The answer must be an exact copy of every entry.

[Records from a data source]
======
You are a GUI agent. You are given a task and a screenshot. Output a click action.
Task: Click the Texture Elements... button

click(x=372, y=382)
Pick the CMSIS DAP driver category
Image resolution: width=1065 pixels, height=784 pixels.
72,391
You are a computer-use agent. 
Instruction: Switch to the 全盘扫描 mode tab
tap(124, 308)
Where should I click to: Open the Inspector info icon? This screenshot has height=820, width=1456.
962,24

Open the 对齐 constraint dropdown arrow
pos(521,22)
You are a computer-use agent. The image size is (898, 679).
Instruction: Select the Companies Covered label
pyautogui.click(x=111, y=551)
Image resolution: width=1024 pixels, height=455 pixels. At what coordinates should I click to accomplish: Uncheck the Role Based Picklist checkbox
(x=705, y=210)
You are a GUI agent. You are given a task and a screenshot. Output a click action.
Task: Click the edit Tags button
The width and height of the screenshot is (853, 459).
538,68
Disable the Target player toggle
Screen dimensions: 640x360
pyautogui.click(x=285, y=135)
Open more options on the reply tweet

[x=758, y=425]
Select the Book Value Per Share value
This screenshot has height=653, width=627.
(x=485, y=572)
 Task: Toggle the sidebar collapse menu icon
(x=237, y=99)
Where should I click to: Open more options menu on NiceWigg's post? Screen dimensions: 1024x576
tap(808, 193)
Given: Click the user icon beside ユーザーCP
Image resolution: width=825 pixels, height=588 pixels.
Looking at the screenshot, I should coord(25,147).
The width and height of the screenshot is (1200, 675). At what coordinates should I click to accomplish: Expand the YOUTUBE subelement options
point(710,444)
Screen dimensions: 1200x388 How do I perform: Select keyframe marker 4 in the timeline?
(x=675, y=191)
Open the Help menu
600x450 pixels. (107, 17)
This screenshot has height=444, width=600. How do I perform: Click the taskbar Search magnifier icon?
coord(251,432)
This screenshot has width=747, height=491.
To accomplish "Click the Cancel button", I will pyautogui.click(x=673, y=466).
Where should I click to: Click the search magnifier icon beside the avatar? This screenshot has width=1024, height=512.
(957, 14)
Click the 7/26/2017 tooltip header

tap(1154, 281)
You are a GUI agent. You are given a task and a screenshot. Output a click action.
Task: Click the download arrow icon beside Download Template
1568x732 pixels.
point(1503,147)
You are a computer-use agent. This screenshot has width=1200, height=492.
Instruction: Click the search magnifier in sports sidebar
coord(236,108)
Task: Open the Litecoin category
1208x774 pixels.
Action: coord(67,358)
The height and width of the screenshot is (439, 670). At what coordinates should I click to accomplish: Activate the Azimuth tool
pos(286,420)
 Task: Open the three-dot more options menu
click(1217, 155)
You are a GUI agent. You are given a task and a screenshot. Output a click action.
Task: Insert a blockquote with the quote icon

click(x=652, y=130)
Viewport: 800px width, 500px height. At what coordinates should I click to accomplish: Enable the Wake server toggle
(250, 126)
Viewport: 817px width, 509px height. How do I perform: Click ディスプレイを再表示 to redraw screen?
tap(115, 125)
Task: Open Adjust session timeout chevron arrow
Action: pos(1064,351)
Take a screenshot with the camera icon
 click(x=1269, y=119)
======
__Task answer__
You are a GUI agent. You are given a task and a screenshot. Output a click action.
Task: Click the Texture Elements... button

click(x=372, y=382)
Pick the CMSIS DAP driver category
Image resolution: width=1065 pixels, height=784 pixels.
72,391
You are a computer-use agent. 
Instruction: Switch to the 全盘扫描 mode tab
tap(124, 308)
Where should I click to: Open the Inspector info icon? This screenshot has height=820, width=1456.
962,24

Open the 对齐 constraint dropdown arrow
pos(521,22)
You are a computer-use agent. The image size is (898, 679).
Instruction: Select the Companies Covered label
pyautogui.click(x=111, y=551)
Image resolution: width=1024 pixels, height=455 pixels. At what coordinates should I click to accomplish: Uncheck the Role Based Picklist checkbox
(x=705, y=210)
You are a GUI agent. You are given a task and a screenshot. Output a click action.
Task: Click the edit Tags button
The width and height of the screenshot is (853, 459).
538,68
Disable the Target player toggle
Screen dimensions: 640x360
pyautogui.click(x=285, y=135)
Open more options on the reply tweet

[x=758, y=425]
Select the Book Value Per Share value
This screenshot has height=653, width=627.
(x=485, y=572)
 Task: Toggle the sidebar collapse menu icon
(x=237, y=99)
Where should I click to: Open more options menu on NiceWigg's post? Screen dimensions: 1024x576
tap(808, 193)
Given: Click the user icon beside ユーザーCP
Image resolution: width=825 pixels, height=588 pixels.
Looking at the screenshot, I should coord(25,147).
The width and height of the screenshot is (1200, 675). At what coordinates should I click to accomplish: Expand the YOUTUBE subelement options
point(710,444)
Screen dimensions: 1200x388 How do I perform: Select keyframe marker 4 in the timeline?
(x=675, y=191)
Open the Help menu
600x450 pixels. (107, 17)
This screenshot has height=444, width=600. How do I perform: Click the taskbar Search magnifier icon?
coord(251,432)
This screenshot has width=747, height=491.
To accomplish "Click the Cancel button", I will pyautogui.click(x=673, y=466).
Where should I click to: Click the search magnifier icon beside the avatar? This screenshot has width=1024, height=512.
(957, 14)
Click the 7/26/2017 tooltip header

tap(1154, 281)
You are a GUI agent. You are given a task and a screenshot. Output a click action.
Task: Click the download arrow icon beside Download Template
1568x732 pixels.
point(1503,147)
You are a computer-use agent. This screenshot has width=1200, height=492.
Instruction: Click the search magnifier in sports sidebar
coord(236,108)
Task: Open the Litecoin category
1208x774 pixels.
Action: coord(67,358)
The height and width of the screenshot is (439, 670). At what coordinates should I click to accomplish: Activate the Azimuth tool
pos(286,420)
 Task: Open the three-dot more options menu
click(1217, 155)
You are a GUI agent. You are given a task and a screenshot. Output a click action.
Task: Insert a blockquote with the quote icon

click(x=652, y=130)
Viewport: 800px width, 500px height. At what coordinates should I click to accomplish: Enable the Wake server toggle
(250, 126)
Viewport: 817px width, 509px height. How do I perform: Click ディスプレイを再表示 to redraw screen?
tap(115, 125)
Task: Open Adjust session timeout chevron arrow
Action: pos(1064,351)
Take a screenshot with the camera icon
 click(x=1269, y=119)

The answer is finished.